Increasing energy cost and environmental problems push forward research on energy saving and emission reduction strategy in the manufacturing industry. Energy assessment of machining, as the basis for energy saving and emission reduction, plays an irreplaceable role in engineering service and maintenance for manufacturing enterprises. Due to the complex energy nature and relationships between machine tools, machining parts, and machining processes, there is still a lack of practical energy evaluation methods and tools for manufacturing enterprises. To fill this gap, a serviced-oriented energy assessment system is designed and developed to assist managers in clarifying the energy consumption of machining in this paper.
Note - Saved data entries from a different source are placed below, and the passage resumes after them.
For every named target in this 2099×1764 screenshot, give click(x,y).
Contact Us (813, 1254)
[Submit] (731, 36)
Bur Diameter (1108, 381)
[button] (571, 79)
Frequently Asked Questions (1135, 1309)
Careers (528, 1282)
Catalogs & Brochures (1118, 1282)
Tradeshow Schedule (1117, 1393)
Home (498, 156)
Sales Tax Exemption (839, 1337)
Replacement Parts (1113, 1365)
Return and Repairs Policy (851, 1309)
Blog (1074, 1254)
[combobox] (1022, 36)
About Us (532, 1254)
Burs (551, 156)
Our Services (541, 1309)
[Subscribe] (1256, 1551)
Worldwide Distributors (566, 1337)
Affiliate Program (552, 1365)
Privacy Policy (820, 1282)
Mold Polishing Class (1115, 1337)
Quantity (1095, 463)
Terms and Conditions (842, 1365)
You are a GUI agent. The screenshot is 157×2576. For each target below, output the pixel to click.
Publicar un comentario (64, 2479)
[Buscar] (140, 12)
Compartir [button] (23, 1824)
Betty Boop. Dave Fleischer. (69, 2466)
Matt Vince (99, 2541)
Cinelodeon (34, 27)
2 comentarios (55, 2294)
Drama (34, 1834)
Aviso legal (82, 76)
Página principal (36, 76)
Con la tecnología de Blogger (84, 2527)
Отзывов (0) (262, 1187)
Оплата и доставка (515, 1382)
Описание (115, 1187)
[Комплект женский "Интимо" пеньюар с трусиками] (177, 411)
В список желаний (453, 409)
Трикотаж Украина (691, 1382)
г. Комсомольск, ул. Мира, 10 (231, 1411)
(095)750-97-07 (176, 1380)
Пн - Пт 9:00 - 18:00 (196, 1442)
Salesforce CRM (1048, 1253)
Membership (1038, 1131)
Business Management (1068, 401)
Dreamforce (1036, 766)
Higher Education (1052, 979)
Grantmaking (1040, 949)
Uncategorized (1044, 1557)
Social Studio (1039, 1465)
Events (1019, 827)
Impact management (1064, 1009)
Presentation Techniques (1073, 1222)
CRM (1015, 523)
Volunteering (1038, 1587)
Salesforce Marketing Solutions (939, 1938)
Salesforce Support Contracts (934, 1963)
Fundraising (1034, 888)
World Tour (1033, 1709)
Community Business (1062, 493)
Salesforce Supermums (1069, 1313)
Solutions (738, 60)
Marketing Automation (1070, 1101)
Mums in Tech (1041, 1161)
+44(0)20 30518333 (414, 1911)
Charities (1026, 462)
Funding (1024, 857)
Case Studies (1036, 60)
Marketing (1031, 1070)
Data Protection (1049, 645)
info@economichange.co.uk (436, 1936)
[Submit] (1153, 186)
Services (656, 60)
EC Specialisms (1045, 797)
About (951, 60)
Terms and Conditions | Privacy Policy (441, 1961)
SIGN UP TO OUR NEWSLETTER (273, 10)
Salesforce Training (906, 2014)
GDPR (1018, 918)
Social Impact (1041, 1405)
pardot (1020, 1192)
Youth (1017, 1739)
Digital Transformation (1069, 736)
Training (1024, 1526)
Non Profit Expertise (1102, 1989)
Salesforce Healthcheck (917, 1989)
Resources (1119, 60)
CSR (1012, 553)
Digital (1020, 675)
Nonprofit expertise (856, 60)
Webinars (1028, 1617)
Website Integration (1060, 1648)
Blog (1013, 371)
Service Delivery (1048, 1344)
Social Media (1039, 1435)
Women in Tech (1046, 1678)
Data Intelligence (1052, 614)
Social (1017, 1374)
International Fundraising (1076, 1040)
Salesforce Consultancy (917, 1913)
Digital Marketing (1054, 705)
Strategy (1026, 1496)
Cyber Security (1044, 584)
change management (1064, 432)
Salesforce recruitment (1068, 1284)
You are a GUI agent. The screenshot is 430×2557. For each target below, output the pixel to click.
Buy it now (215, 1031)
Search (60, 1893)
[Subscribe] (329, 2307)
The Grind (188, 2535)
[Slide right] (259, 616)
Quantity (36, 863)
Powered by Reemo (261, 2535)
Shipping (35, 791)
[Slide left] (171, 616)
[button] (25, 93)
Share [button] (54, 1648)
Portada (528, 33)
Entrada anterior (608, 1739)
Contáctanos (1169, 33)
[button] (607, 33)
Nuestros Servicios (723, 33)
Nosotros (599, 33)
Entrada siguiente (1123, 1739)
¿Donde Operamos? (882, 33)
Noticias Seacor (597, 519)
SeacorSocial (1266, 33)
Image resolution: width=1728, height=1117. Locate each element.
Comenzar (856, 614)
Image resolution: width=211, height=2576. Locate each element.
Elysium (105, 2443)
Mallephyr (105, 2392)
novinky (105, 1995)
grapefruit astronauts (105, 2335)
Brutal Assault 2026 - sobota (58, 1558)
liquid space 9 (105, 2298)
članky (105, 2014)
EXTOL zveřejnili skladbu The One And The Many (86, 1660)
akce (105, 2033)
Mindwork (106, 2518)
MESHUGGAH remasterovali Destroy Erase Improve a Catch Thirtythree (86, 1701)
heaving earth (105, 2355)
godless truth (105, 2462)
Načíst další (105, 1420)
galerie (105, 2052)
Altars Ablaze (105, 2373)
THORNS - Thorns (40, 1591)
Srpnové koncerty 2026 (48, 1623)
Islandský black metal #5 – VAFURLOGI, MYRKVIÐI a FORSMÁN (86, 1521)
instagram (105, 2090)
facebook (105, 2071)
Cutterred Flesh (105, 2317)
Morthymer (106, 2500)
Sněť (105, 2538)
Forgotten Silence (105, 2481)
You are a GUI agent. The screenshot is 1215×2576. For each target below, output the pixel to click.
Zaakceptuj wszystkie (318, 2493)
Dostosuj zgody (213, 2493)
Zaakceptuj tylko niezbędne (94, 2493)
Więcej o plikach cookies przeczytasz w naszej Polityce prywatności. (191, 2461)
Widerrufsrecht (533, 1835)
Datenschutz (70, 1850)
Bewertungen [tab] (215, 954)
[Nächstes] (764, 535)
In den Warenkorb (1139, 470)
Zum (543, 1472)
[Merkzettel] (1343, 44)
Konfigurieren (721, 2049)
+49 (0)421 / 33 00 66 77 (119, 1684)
Firstly, the operational requirements of the serviced-oriented energy assessment system are analyzed from the perspective of enterprises. Then, based on the establishment of system architecture, three key technologies, namely data integration, process integration, and energy evaluation, are studied in this paper. In this section, the energy characteristics of machine tools and the energy relationships are studied through the working states of machine tools, machining features of parts and process activities of processes, and the relational database, BPMN 2.0 specification, and machine learning approach are employed to implement the above function respectively. Finally, a case study of machine tool center stand base machining in a manufacturing enterprise was applied to verify the effectiveness and practicality of the proposed approach and system.

基于BPMN和机器学习的面向服务的能源评估系统
日益增长的能源成本和环境问题推动了制造业节能减排战略的研究。机械加工能耗评估作为节能减排的基础,在制造企业的工程服务和维护中发挥着不可替代的作用。由于机床、加工零件和加工过程之间的能源性质和关系复杂,目前仍缺乏针对制造企业的实用能源评估方法和工具。为填补这一空白,本文设计并开发了面向服务的能耗评估系统,以帮助管理者明确机械加工的能耗。首先,从企业角度分析了面向服务的能源评估系统的操作要求。然后,在建立系统架构的基础上,本文研究了数据集成、流程集成和能源评估三项关键技术。其中,通过机床的工作状态、零件的加工特征和工序的工艺活动来研究机床的能量特征和能量关系,并分别采用关系数据库、BPMN 2.0 规范和机器学习方法来实现上述功能。最后,通过对某制造企业机床中心机座加工的案例研究,验证了所提方法和系统的有效性和实用性。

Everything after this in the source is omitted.